First time seen stack trace
Application problems introduced by regular software releases, system patching, configuration changes, code deployments, and other production changes might go undetected if they're not monitored, only to be reported later by end users. You want to be proactive during production changes by monitoring for stack traces that have been emitted from the logs in the last 24 hours.
Data required
Procedure
Run the following search. You can optimize it by specifying an index and adjusting the time range.
host=<host to look at> linecount>3 (unhandled OR exception OR traceback OR stacktrace) | rex field=_raw "(?<FirstLine>(.*){1})\n(?<SecondLine>(.*){1})" | stats min(_time) AS firstTimeSeenEpoch, max(_time) AS lastTimeSeenEpoch first(_raw) AS stacktrace count by index sourcetype linecount SecondLine | where (lastTimeSeenEpoch-firstTimeSeenEpoch) < (60*60*24*1) | convert ctime(firstTimeSeenEpoch) AS firstTimeSeen, ctime(lastTimeSeenEpoch) AS lastTimeSeen | table index sourcetype stacktrace firstTimeSeen lastTimeSeen count | sort - count
Search explanation
The table provides an explanation of what each part of this search achieves. You can adjust this query based on the specifics of your environment.
Splunk Search | Explanation |
---|---|
host=<host to look at> | Search a specific host. |
linecount>3 | Search for a line count greater than three. Stack traces are multiline messages or events. |
(unhandled OR exception OR traceback OR stacktrace) | Find events with specific words in them, such as “unhandled’, “exception”, “traceback”, or “stacktrace”. |
| rex field=_raw "(?<FirstLine>(.*){1})\n(?<SecondLine>(.*){1})" | Extract the first and second lines of the stack trace to group them. They have the same number of lines, and the second line is the same between stack traces. |
| stats min(_time) AS firstTimeSeenEpoch, max(_time) AS lastTimeSeenEpoch first(_raw) AS stacktrace count by index sourcetype linecount SecondLine | Calculate the first and last time the stack trace was seen. |
| where (lastTimeSeenEpoch-firstTimeSeenEpoch) < (60*60*24*1) | Include only results where the difference between last time seen and first time seen is less than 1 day. |
| convert ctime(firstTimeSeenEpoch) AS firstTimeSeen, ctime(lastTimeSeenEpoch) AS lastTimeSeen | Convert this time into a readable string. |
| table index sourcetype stacktrace firstTimeSeen lastTimeSeen count | Display the results in a table with columns in the order shown. |
| sort - count | Sort the results in descending order. |
Next steps
Sample results for this search are shown in the table below. You can see the index where the stacktrace was found, the sourcetype that generated it, text of the trace, first and last time seen, and total count.

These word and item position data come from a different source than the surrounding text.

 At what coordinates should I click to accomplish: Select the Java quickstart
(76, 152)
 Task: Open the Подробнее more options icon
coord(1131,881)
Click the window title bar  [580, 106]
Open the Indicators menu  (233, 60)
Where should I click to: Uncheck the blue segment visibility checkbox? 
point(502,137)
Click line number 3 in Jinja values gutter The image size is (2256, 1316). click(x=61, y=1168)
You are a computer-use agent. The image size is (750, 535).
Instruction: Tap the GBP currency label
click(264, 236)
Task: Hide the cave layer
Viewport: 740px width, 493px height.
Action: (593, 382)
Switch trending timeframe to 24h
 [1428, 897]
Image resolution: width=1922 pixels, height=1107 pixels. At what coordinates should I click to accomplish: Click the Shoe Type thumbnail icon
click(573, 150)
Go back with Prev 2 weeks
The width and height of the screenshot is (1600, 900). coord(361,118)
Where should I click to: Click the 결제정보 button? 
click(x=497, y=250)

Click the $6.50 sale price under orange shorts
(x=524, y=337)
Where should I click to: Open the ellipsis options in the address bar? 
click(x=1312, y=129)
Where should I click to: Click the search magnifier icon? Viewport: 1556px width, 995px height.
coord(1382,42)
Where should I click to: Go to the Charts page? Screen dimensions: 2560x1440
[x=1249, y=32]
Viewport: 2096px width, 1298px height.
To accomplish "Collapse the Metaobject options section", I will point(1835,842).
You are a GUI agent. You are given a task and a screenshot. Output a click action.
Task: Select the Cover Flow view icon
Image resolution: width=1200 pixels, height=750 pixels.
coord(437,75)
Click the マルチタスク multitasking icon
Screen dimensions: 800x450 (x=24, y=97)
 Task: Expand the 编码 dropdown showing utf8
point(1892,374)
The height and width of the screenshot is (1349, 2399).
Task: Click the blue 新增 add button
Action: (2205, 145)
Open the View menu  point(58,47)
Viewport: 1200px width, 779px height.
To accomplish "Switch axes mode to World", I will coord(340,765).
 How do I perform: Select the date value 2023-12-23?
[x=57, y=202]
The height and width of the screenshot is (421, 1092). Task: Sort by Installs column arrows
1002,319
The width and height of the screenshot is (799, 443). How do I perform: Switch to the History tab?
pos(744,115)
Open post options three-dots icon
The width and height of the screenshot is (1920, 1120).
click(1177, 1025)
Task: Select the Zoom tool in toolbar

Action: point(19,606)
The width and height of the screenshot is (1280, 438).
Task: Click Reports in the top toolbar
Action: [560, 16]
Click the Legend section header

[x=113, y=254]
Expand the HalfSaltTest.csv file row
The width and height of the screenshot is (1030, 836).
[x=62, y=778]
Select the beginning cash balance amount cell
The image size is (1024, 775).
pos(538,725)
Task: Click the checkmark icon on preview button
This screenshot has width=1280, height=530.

index | sourcetype | stacktrace | firstTimeSeen | lastTimeSeen | count |
---|---|---|---|---|---|
_internal |
web_availability_modular_input |
2020-11-16 14:10:46,451 ERROR Exception generated when attempting to get the proxy configuration stanza=web_ping://https://expired.badssl.com/ Traceback (most recent call last): File "/opt/splunk/etc/apps/website_monitoring/bin/web_ping.py", line 959, in run_ping self.get_proxy_config(input_config.session_key, conf_stanza) File "/opt/splunk/etc/apps/website_monitoring/bin/modular_input.zip/modular_input/shortcuts.py", line 31, in wrapper return function(*args, **kwargs) File "/opt/splunk/etc/apps/website_monitoring/bin/web_ping.py", line 817, in get_proxy_config website_monitoring_config = self.get_app_config(session_key, stanza) File "/opt/splunk/etc/apps/website_monitoring/bin/modular_input.zip/modular_input/shortcuts.py", line 31, in wrapper return function(*args, **kwargs) File "/opt/splunk/etc/apps/website_monitoring/bin/web_ping.py", line 747, in get_app_config server_response, server_content = splunk.rest.simpleRequest('/servicesNS/nobody/website_monitoring/admin/website_monitoring/' + stanza + '?output_mode=json', sessionKey=session_key) File "/opt/splunk/lib/python2.7/site-packages/splunk/rest/__init__.py", line 553, in simpleRequest raise splunk.AuthenticationFailed AuthenticationFailed: [HTTP 401] Client is not authenticated |
17:52.9 |
33:13.3 |
15 |
Additionally, you might need to detect a first time seen stack trace when using stack traces to detect application errors.